**Data section:**
[Start of Attachment]
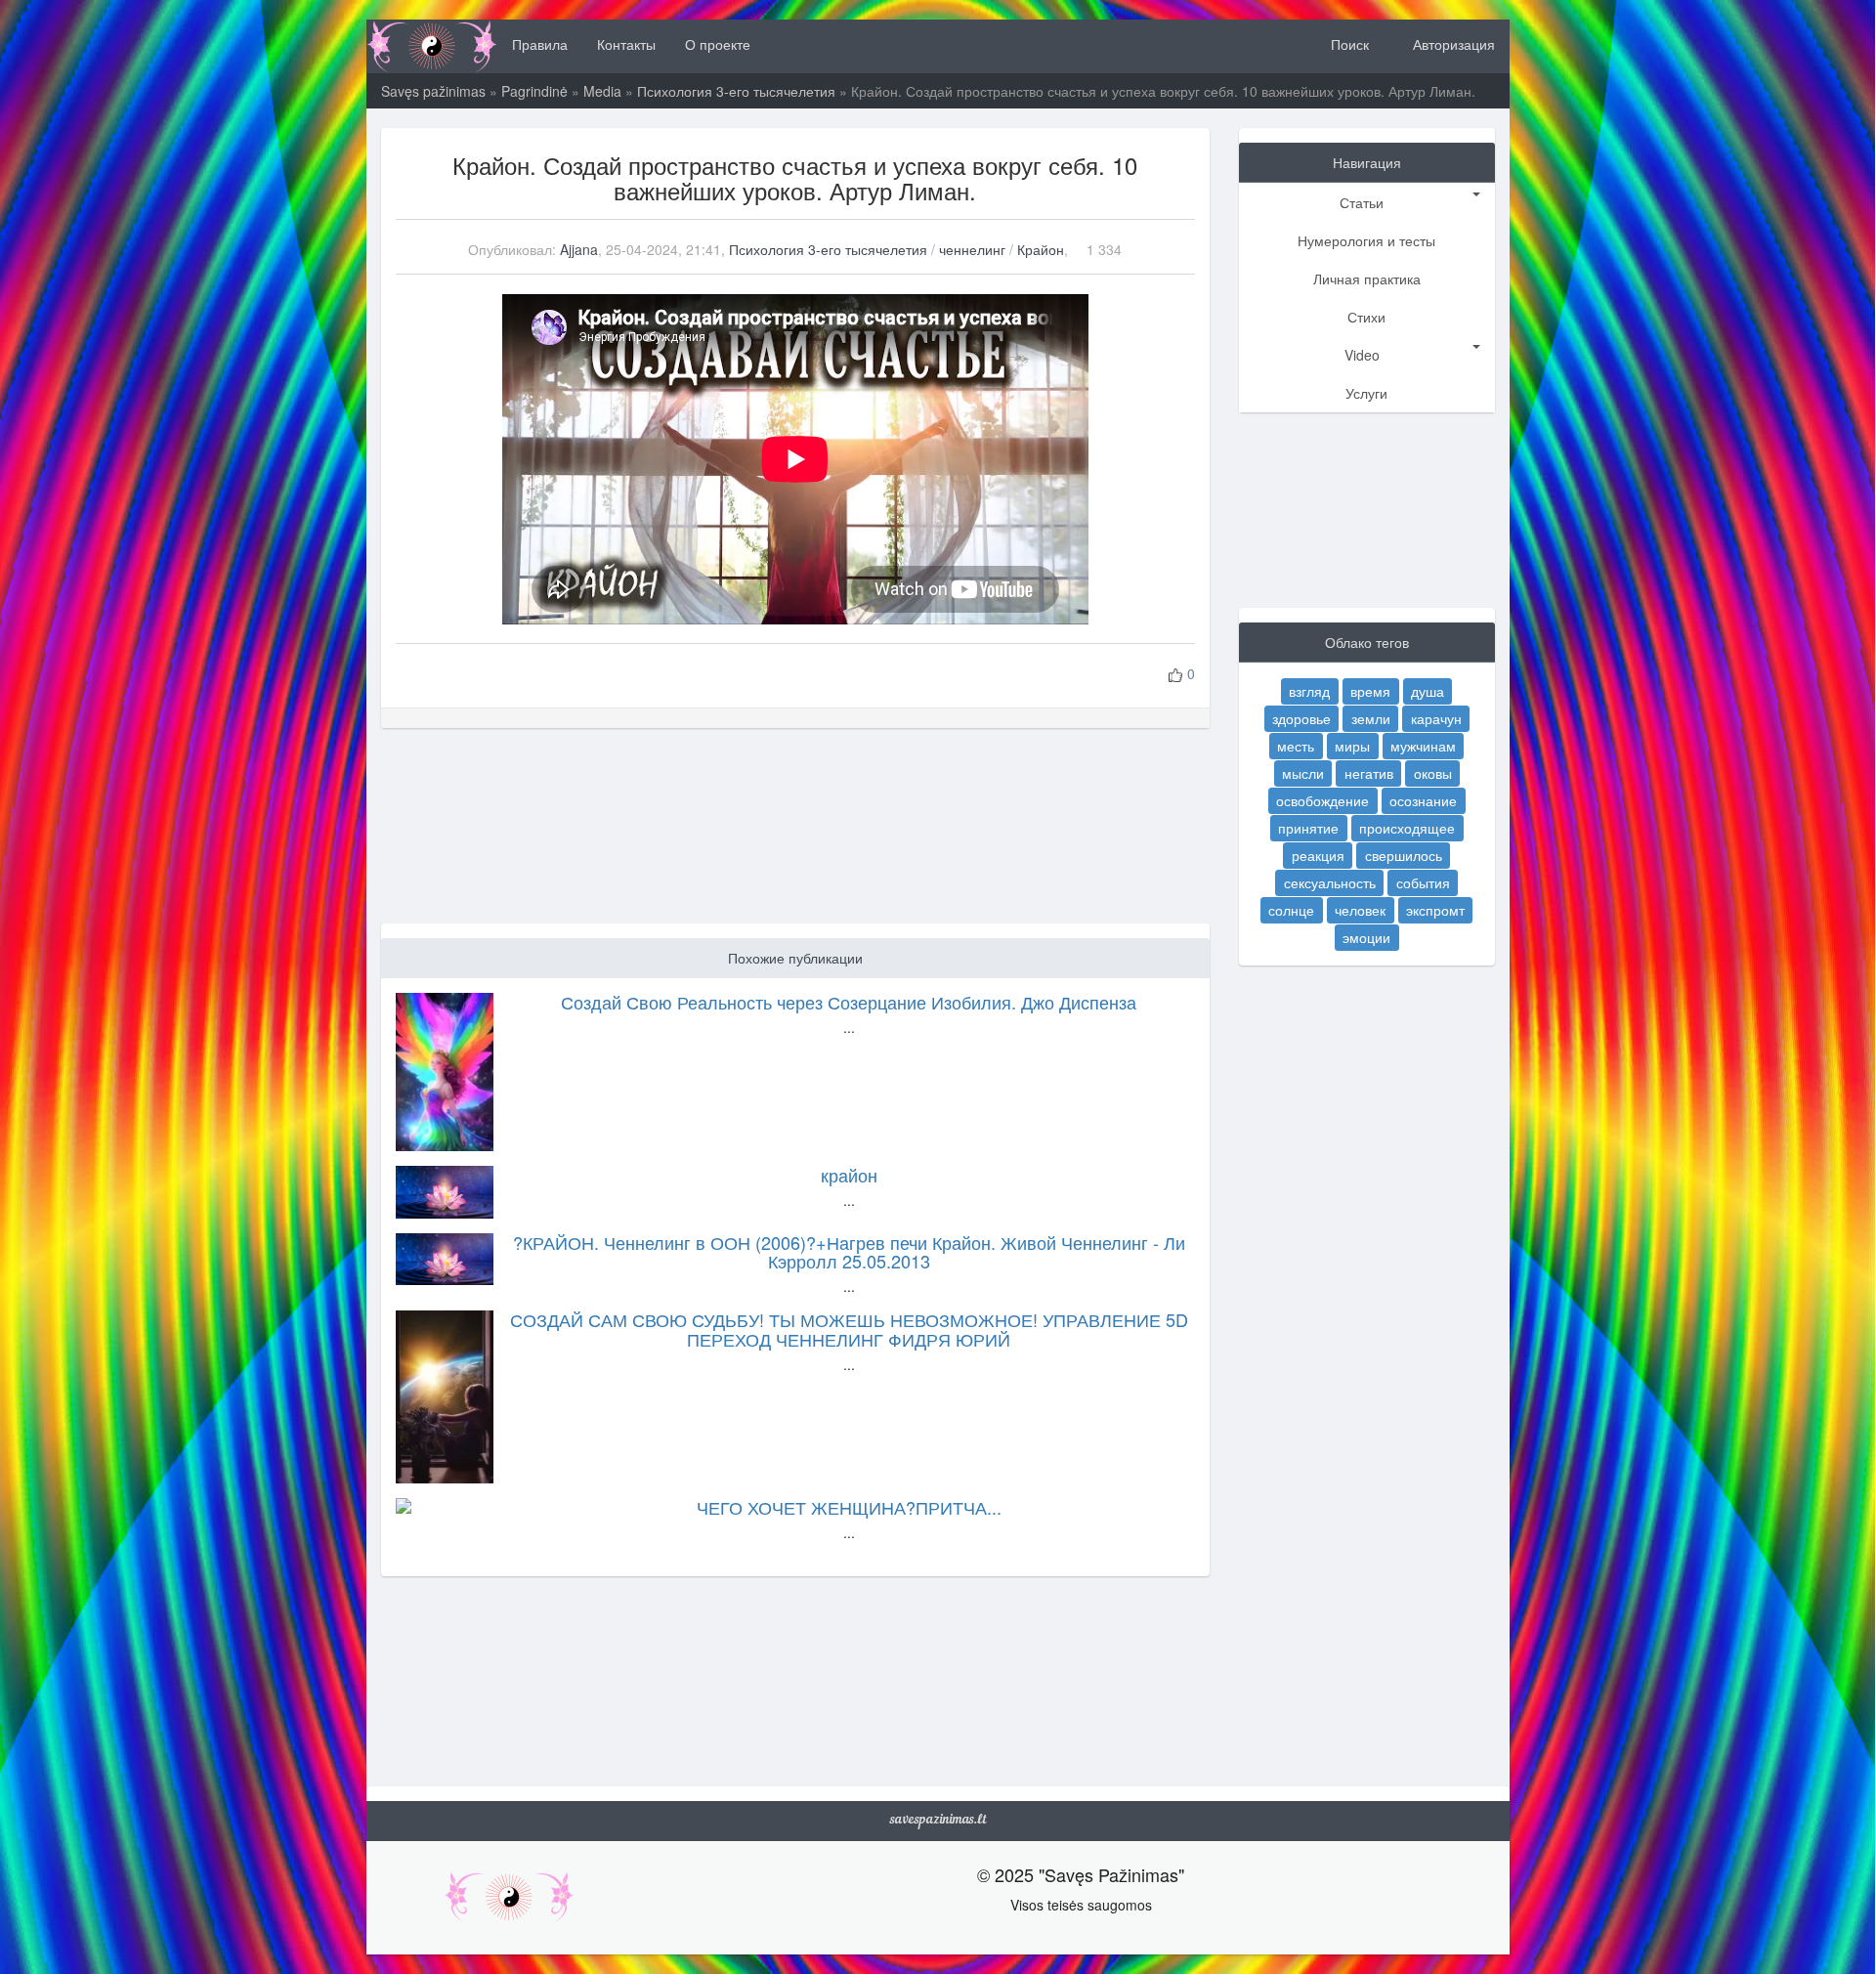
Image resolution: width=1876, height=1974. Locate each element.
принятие (1308, 827)
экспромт (1435, 910)
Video (1362, 355)
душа (1427, 691)
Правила (540, 44)
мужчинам (1423, 745)
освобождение (1322, 800)
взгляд (1309, 691)
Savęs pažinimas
[End of Attachment]
**Task directions:** Transcribe exactly, please, the lines from the one with "Video (1362, 355)" to the last line of the entries above, ends included.

**The answer:**
Video (1362, 355)
душа (1427, 691)
Правила (540, 44)
мужчинам (1423, 745)
освобождение (1322, 800)
взгляд (1309, 691)
Savęs pažinimas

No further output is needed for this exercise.